Product/Service Development

The idea is to prevent Grade I pressure ulcers in bedridden patients. The proposed solution is an overlay which can be retrofitted to any bed and ideally sits below the mattress and above the bed. The solution will be capable of automatically turning / repositioning the patient to different stable sleep positions mimicking the body’s natural motion such that it re-establishes blood flow to compressed tissues. This results in pressure shifting and redistribution, without the aid of caretakers and prevents development of pressure ulcers.

Current methods for detection of malnutrition use physical attributes but not nutrient level. Proposed device relates to technique for rapid quantification of multiple clinically important nutrients in biological fluids for timely interventions. The 3-tiered solution proposes: 1. Colorimetry based estimation of multi-nutrients on single test strip 2. Accurate quantification by a smartphone app 3. Cloud based data collection and analytical reporting for establishing PoC diagnosis.

Old age makes geriatric population vulnerable to non-communicable disorders like kidney disorder, cardiovascular disease, stroke, hypertension and diabetes nephropathy. Micro-albumin concentration in urine is a well-established biomarker for early diagnosis and management of these comorbidities. To address this gap, the current proposal aspires to deploy a novel self-monitoring Point-of-care (PoC) device to bring independent living with minimum health care support in resource limited settings.

Acute kidney injury (AKI) is associated with a high risk of death. Majority of the critically ill patients suddenly die due to AKI, Hypovolemic Shock, Septic shock due to unrecognized disorder with no symptoms in early stage.

The team proposes to develop a highly sensitive Point-of-Care bacteria detection kit from small amounts of blood samples (< 1 ml) to identify pathogen in blood. This technique will be used primarily to detect early stage sepsis for neonates where extremely low amounts of bacteria (10-100 per ml) have to be detected.

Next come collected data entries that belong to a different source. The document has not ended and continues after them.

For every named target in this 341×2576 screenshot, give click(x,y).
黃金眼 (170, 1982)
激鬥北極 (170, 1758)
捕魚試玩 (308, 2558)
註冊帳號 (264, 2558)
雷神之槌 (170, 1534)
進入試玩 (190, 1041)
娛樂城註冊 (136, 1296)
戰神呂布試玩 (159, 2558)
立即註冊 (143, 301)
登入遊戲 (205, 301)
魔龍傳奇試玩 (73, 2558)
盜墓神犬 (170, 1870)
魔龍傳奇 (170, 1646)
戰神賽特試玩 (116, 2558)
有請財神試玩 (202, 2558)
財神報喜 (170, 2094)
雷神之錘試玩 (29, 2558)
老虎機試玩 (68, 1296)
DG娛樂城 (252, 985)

For this purpose, the team will use a novel format of camelid antibody fragments that have a simple structure, are stable and specially engineered to have a high specificity, affinity and avidity.

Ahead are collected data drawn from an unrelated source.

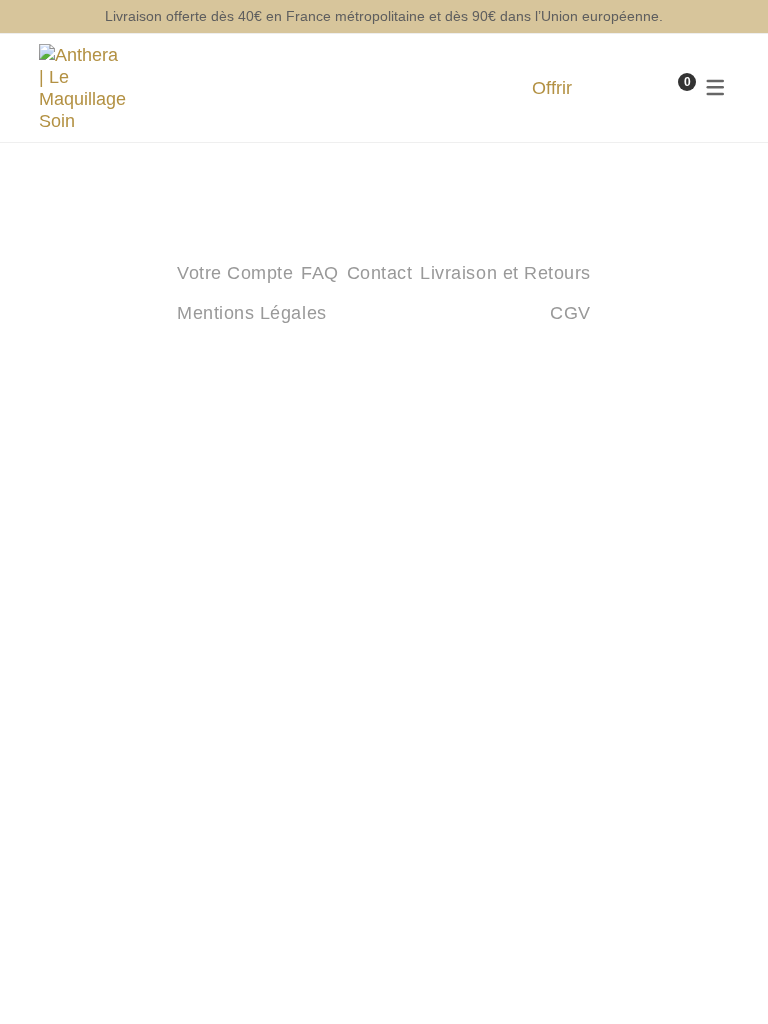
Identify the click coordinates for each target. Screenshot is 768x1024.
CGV (570, 313)
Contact (380, 273)
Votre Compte (235, 273)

The team aims to develop a non-invasive, molecular diagnostic tool for oral cancer. This novel diagnostic platform, PARPCytometry, aims to provide a cost-effective solution for diagnosing oral and oropharyngeal cancer. Another key innovation of the technology is that it can overcome the time delay that is typically associated with pathological evaluations. With this platform the team would be able to provide patients with a definitive, diagnostically accurate diagnosis at the point-of-care.

The team has proposed to develop an intelligent, potable easy to use fetal monitoring system based on the principle of non-invasive fetal ECG analysis and a custom consumable for low skill application of the device The final outcome is a CE certified next-generation fetal monitor and a custom low-cost consumable which can be used by low skill staff in low resource settings.

The team proposed to integrate systems biology based-network reconstruction approaches with quantitative gene expression experiments for the detection of circulating miRNAs as early biomarkers in different neonatal septicemic conditions.

The scope of the project proposed by Prof Bikramjit Basu, Professor, Laboratory for Biomaterials, Material Research Centre, Indian Institute of Science, is to develop "Novel alloplastic neo-bladder for bladder replacement in patients with bladder cancer". The team aims to design and develop a non-degradable, non-absorptive, inert and cost-effective synthetic biomaterial, which can replace the use of the intestine as an alternative for urinary diversions, applicable in case of bladder cancer. This work will be done in collaboration with Dr. Anil Mandhanj frpm Medanta.

The present study proposes to develop a low-cost paper based microfluidic device (paper machines) for conducting NAATs (Nucleic Acid Amplification Tests). A novel paper-based integrated device will be developed for conducting DNA extraction and paper based lateral flow assays for detection of nucleic acids. Two portable battery-operated units will be developed: the first unit (PM-PREP) will be designed for DNA extraction from crude samples (sputum, blood, urine etc.) and the second unit (PM-NAAT) for amplification and detection of nucleic acids.